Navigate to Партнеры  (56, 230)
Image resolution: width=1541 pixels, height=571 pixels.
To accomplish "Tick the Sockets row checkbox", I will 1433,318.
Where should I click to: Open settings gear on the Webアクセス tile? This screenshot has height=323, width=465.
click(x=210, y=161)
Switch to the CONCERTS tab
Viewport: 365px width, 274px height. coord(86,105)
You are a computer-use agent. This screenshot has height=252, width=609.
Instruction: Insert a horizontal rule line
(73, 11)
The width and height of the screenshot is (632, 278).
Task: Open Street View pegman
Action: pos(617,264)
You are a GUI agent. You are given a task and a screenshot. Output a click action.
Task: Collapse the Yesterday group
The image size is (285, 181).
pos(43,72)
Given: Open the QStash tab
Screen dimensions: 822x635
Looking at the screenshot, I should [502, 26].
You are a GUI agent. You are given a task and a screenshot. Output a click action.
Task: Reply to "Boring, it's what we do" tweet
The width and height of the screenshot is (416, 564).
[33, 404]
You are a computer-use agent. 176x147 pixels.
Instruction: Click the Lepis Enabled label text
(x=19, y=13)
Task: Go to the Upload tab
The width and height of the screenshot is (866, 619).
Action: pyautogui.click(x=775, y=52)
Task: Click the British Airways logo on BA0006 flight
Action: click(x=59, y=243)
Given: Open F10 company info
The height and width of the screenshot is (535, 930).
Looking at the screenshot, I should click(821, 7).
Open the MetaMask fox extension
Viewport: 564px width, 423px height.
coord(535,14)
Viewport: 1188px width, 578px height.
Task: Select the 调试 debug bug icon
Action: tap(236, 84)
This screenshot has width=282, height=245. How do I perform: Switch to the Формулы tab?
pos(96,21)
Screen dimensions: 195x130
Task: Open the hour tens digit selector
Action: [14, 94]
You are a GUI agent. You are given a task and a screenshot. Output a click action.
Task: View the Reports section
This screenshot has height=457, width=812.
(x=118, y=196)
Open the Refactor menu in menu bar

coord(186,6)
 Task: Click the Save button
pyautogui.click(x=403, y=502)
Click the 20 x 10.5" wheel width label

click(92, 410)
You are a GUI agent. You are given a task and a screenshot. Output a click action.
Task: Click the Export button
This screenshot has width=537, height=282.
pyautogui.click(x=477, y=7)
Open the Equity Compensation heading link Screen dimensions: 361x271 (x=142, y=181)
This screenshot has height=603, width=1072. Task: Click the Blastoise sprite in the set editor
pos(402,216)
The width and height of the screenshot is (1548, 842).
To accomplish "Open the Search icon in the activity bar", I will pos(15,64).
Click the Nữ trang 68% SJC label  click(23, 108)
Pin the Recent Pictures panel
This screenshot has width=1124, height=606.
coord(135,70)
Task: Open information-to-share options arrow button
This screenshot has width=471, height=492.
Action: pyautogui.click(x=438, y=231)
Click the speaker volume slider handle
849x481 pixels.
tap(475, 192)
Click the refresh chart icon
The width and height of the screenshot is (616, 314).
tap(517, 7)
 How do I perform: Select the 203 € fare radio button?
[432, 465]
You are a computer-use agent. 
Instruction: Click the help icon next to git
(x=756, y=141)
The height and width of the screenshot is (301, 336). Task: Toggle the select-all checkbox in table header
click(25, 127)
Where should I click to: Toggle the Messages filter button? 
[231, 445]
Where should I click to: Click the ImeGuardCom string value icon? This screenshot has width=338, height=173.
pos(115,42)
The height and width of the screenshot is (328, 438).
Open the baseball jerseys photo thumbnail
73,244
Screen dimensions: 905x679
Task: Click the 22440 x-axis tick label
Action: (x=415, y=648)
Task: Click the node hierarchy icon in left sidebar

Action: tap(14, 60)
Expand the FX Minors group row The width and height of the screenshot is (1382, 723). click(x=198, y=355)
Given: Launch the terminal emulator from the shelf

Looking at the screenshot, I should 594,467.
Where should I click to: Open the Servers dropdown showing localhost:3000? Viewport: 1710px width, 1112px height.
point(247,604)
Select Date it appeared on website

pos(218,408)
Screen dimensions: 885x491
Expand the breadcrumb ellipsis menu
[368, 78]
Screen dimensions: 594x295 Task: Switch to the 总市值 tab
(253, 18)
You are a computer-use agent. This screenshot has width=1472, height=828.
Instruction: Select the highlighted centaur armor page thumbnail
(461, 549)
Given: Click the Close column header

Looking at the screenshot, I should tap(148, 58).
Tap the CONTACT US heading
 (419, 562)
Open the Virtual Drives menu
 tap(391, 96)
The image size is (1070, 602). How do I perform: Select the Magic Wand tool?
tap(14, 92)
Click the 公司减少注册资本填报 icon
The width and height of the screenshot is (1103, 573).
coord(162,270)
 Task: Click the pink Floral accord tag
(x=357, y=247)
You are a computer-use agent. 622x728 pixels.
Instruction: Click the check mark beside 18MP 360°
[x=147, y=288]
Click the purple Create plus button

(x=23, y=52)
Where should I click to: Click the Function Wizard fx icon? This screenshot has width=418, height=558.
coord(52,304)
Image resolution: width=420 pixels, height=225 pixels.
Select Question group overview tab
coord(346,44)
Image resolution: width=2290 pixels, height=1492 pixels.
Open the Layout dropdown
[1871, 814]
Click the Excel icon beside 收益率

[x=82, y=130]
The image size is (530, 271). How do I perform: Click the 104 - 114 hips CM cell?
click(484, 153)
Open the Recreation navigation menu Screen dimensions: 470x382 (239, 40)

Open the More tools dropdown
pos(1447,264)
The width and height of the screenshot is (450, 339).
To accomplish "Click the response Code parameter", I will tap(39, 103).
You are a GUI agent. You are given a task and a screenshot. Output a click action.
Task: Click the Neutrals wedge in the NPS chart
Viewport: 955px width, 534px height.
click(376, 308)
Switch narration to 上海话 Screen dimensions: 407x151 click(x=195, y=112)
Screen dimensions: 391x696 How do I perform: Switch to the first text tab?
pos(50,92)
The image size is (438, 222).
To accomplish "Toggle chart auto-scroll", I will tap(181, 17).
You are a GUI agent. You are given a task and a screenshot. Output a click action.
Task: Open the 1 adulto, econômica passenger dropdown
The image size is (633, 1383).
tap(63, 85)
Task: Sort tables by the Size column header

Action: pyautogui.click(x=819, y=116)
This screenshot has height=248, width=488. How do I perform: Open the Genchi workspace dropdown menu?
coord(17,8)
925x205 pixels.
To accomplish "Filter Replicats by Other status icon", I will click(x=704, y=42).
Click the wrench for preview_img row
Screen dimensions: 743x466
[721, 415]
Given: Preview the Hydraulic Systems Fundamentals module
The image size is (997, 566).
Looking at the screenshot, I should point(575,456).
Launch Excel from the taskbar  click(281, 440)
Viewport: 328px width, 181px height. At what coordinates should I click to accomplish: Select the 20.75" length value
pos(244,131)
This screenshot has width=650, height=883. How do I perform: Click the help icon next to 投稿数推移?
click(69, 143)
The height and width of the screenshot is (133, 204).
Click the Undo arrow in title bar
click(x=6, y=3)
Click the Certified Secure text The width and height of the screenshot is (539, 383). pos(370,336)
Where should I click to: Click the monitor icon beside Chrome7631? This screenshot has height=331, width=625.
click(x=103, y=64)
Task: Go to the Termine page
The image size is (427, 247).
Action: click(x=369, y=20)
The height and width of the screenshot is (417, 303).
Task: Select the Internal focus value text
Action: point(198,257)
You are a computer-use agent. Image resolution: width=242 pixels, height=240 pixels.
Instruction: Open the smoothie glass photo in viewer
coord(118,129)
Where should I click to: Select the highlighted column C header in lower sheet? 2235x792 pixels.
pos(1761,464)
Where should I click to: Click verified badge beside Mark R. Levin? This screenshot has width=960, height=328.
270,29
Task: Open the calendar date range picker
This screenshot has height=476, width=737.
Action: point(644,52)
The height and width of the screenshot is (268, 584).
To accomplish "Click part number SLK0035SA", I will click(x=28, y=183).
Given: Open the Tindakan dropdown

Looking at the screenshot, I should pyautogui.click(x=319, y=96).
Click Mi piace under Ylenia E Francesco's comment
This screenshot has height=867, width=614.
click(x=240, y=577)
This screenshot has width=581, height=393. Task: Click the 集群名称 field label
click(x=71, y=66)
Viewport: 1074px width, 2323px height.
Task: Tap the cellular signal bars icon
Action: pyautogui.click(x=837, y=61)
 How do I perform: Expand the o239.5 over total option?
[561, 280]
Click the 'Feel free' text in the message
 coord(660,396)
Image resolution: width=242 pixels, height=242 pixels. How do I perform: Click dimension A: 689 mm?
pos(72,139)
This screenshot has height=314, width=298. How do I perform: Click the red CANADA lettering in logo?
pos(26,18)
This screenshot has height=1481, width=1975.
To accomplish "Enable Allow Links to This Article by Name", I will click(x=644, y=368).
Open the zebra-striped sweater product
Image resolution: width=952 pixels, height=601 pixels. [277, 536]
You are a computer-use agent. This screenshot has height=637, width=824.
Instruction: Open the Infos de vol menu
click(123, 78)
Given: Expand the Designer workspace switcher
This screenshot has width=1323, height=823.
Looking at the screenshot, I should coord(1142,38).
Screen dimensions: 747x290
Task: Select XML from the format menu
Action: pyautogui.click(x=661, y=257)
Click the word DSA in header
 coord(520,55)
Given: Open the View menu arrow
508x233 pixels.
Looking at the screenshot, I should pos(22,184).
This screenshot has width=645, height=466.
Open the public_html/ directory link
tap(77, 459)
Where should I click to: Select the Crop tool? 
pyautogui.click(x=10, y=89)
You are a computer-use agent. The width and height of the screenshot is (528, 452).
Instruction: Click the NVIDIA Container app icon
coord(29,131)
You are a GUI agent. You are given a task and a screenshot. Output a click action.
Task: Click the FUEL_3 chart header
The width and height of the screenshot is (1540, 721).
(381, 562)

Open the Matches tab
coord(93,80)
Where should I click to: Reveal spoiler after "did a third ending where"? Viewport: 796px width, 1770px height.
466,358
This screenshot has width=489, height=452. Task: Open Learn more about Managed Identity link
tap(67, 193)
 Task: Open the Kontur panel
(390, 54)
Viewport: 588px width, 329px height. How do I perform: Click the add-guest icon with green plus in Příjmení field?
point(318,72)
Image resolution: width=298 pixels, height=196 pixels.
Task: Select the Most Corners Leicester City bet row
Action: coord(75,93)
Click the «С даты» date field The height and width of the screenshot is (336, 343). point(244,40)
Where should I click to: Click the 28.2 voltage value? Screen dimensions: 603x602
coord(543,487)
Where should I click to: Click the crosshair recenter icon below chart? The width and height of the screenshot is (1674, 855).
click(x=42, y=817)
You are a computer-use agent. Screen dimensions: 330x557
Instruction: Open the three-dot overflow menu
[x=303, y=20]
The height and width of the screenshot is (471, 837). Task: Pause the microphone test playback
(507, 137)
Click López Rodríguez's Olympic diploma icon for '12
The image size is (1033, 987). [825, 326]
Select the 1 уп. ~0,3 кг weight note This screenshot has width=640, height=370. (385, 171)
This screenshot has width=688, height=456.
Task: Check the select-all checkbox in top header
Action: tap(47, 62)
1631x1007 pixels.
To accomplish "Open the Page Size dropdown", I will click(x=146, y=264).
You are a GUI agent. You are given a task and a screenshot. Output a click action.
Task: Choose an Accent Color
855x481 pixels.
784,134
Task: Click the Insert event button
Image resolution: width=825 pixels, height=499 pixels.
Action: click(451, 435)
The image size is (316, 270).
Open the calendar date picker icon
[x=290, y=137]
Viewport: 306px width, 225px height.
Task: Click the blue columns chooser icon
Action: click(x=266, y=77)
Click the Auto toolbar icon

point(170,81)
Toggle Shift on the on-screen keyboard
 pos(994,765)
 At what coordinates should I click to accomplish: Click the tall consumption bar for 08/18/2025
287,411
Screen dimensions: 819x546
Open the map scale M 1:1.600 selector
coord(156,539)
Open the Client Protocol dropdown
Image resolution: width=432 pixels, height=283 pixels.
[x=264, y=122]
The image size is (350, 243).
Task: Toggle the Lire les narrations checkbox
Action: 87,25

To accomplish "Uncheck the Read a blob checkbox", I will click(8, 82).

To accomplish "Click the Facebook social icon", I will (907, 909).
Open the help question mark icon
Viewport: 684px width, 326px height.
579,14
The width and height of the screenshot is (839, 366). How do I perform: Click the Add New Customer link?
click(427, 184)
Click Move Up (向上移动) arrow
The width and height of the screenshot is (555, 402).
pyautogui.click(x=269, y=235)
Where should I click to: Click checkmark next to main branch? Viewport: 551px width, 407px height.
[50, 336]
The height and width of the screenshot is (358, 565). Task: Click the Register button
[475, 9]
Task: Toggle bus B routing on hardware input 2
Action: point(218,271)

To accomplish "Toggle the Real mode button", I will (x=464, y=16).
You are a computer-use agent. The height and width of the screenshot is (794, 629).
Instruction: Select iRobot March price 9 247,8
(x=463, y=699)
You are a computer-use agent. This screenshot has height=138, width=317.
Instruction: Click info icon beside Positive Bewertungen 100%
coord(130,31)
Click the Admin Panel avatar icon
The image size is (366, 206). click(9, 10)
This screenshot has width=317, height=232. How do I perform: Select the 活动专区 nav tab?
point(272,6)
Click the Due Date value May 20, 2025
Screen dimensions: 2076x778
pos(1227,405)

WORK TO BE COMPLETED: Swap "Instruction" for "Command" in the records, starting with the line that contains "How do I perform: Select the 203" and going on through the line that contains "(x=23, y=52)". Give only those lines, with all else unchanged.

COMPLETE OUTPUT:
 How do I perform: Select the 203 € fare radio button?
[432, 465]
You are a computer-use agent. 
Command: Click the help icon next to git
(x=756, y=141)
The height and width of the screenshot is (301, 336). Task: Toggle the select-all checkbox in table header
click(25, 127)
Where should I click to: Toggle the Messages filter button? 
[231, 445]
Where should I click to: Click the ImeGuardCom string value icon? This screenshot has width=338, height=173.
pos(115,42)
The height and width of the screenshot is (328, 438).
Open the baseball jerseys photo thumbnail
73,244
Screen dimensions: 905x679
Task: Click the 22440 x-axis tick label
Action: (x=415, y=648)
Task: Click the node hierarchy icon in left sidebar

Action: tap(14, 60)
Expand the FX Minors group row The width and height of the screenshot is (1382, 723). click(x=198, y=355)
Given: Launch the terminal emulator from the shelf

Looking at the screenshot, I should 594,467.
Where should I click to: Open the Servers dropdown showing localhost:3000? Viewport: 1710px width, 1112px height.
point(247,604)
Select Date it appeared on website

pos(218,408)
Screen dimensions: 885x491
Expand the breadcrumb ellipsis menu
[368, 78]
Screen dimensions: 594x295 Task: Switch to the 总市值 tab
(253, 18)
You are a computer-use agent. This screenshot has width=1472, height=828.
Command: Select the highlighted centaur armor page thumbnail
(461, 549)
Given: Click the Close column header

Looking at the screenshot, I should tap(148, 58).
Tap the CONTACT US heading
 (419, 562)
Open the Virtual Drives menu
 tap(391, 96)
The image size is (1070, 602). How do I perform: Select the Magic Wand tool?
tap(14, 92)
Click the 公司减少注册资本填报 icon
The width and height of the screenshot is (1103, 573).
coord(162,270)
 Task: Click the pink Floral accord tag
(x=357, y=247)
You are a computer-use agent. 622x728 pixels.
Command: Click the check mark beside 18MP 360°
[x=147, y=288]
Click the purple Create plus button

(x=23, y=52)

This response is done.